* [AIM OF THE TASK]
The output should be identical to the entries that follow.

Top of MATERIAL SHOWN

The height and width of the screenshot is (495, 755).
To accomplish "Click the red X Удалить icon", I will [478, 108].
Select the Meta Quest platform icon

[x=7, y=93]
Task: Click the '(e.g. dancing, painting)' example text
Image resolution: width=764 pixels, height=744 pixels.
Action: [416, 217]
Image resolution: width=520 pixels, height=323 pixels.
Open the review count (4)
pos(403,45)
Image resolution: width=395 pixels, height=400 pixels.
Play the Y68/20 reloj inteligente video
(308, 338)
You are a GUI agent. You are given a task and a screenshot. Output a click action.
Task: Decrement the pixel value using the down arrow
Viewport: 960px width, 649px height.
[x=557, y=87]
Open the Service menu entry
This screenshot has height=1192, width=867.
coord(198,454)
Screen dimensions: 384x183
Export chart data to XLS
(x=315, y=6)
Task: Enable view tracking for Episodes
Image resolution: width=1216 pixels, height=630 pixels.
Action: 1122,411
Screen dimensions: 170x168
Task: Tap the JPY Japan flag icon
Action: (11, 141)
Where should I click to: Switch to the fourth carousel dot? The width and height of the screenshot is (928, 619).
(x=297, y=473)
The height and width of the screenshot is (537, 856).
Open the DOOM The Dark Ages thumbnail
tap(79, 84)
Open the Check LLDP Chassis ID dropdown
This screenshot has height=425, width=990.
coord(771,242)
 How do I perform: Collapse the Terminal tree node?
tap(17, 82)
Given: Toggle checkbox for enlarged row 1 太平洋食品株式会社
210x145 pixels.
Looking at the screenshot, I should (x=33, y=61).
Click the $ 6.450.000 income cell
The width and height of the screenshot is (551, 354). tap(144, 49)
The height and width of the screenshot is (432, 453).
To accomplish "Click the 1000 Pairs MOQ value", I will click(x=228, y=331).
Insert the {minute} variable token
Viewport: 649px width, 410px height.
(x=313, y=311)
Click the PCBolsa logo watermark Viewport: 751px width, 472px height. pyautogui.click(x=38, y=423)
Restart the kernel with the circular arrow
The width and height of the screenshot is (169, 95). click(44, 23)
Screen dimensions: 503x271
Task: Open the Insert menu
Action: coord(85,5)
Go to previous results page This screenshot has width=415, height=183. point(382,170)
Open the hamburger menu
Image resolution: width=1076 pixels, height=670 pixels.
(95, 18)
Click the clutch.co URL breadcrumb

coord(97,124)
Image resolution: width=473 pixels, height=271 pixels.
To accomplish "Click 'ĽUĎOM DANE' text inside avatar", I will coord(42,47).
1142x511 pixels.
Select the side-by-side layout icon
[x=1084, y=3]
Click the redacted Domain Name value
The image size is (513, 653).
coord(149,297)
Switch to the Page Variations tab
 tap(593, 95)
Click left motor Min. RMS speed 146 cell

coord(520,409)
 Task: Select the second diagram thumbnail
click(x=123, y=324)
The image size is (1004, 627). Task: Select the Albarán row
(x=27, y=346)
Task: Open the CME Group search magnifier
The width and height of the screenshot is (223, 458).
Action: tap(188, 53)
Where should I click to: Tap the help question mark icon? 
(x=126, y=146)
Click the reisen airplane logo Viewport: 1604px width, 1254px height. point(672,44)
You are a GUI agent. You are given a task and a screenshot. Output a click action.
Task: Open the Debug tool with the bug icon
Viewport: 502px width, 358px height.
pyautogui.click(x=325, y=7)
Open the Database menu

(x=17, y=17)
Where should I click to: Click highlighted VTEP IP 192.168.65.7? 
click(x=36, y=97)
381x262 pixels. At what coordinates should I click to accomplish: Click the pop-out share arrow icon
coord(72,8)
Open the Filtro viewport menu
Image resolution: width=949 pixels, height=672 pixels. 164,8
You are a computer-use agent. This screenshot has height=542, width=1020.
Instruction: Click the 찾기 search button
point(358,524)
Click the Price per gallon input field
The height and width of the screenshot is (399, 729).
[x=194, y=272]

Bottom of MATERIAL SHOWN

* [SOLVED PROBLEM]
The height and width of the screenshot is (495, 755).
To accomplish "Click the red X Удалить icon", I will [478, 108].
Select the Meta Quest platform icon

[x=7, y=93]
Task: Click the '(e.g. dancing, painting)' example text
Image resolution: width=764 pixels, height=744 pixels.
Action: [416, 217]
Image resolution: width=520 pixels, height=323 pixels.
Open the review count (4)
pos(403,45)
Image resolution: width=395 pixels, height=400 pixels.
Play the Y68/20 reloj inteligente video
(308, 338)
You are a GUI agent. You are given a task and a screenshot. Output a click action.
Task: Decrement the pixel value using the down arrow
Viewport: 960px width, 649px height.
[x=557, y=87]
Open the Service menu entry
This screenshot has height=1192, width=867.
coord(198,454)
Screen dimensions: 384x183
Export chart data to XLS
(x=315, y=6)
Task: Enable view tracking for Episodes
Image resolution: width=1216 pixels, height=630 pixels.
Action: 1122,411
Screen dimensions: 170x168
Task: Tap the JPY Japan flag icon
Action: (11, 141)
Where should I click to: Switch to the fourth carousel dot? The width and height of the screenshot is (928, 619).
(x=297, y=473)
The height and width of the screenshot is (537, 856).
Open the DOOM The Dark Ages thumbnail
tap(79, 84)
Open the Check LLDP Chassis ID dropdown
This screenshot has height=425, width=990.
coord(771,242)
 How do I perform: Collapse the Terminal tree node?
tap(17, 82)
Given: Toggle checkbox for enlarged row 1 太平洋食品株式会社
210x145 pixels.
Looking at the screenshot, I should (x=33, y=61).
Click the $ 6.450.000 income cell
The width and height of the screenshot is (551, 354). tap(144, 49)
The height and width of the screenshot is (432, 453).
To accomplish "Click the 1000 Pairs MOQ value", I will click(x=228, y=331).
Insert the {minute} variable token
Viewport: 649px width, 410px height.
(x=313, y=311)
Click the PCBolsa logo watermark Viewport: 751px width, 472px height. pyautogui.click(x=38, y=423)
Restart the kernel with the circular arrow
The width and height of the screenshot is (169, 95). click(44, 23)
Screen dimensions: 503x271
Task: Open the Insert menu
Action: coord(85,5)
Go to previous results page This screenshot has width=415, height=183. point(382,170)
Open the hamburger menu
Image resolution: width=1076 pixels, height=670 pixels.
(95, 18)
Click the clutch.co URL breadcrumb

coord(97,124)
Image resolution: width=473 pixels, height=271 pixels.
To accomplish "Click 'ĽUĎOM DANE' text inside avatar", I will coord(42,47).
1142x511 pixels.
Select the side-by-side layout icon
[x=1084, y=3]
Click the redacted Domain Name value
The image size is (513, 653).
coord(149,297)
Switch to the Page Variations tab
 tap(593, 95)
Click left motor Min. RMS speed 146 cell

coord(520,409)
 Task: Select the second diagram thumbnail
click(x=123, y=324)
The image size is (1004, 627). Task: Select the Albarán row
(x=27, y=346)
Task: Open the CME Group search magnifier
The width and height of the screenshot is (223, 458).
Action: tap(188, 53)
Where should I click to: Tap the help question mark icon? 
(x=126, y=146)
Click the reisen airplane logo Viewport: 1604px width, 1254px height. point(672,44)
You are a GUI agent. You are given a task and a screenshot. Output a click action.
Task: Open the Debug tool with the bug icon
Viewport: 502px width, 358px height.
pyautogui.click(x=325, y=7)
Open the Database menu

(x=17, y=17)
Where should I click to: Click highlighted VTEP IP 192.168.65.7? 
click(x=36, y=97)
381x262 pixels. At what coordinates should I click to accomplish: Click the pop-out share arrow icon
coord(72,8)
Open the Filtro viewport menu
Image resolution: width=949 pixels, height=672 pixels. 164,8
You are a computer-use agent. This screenshot has height=542, width=1020.
Instruction: Click the 찾기 search button
point(358,524)
Click the Price per gallon input field
The height and width of the screenshot is (399, 729).
[x=194, y=272]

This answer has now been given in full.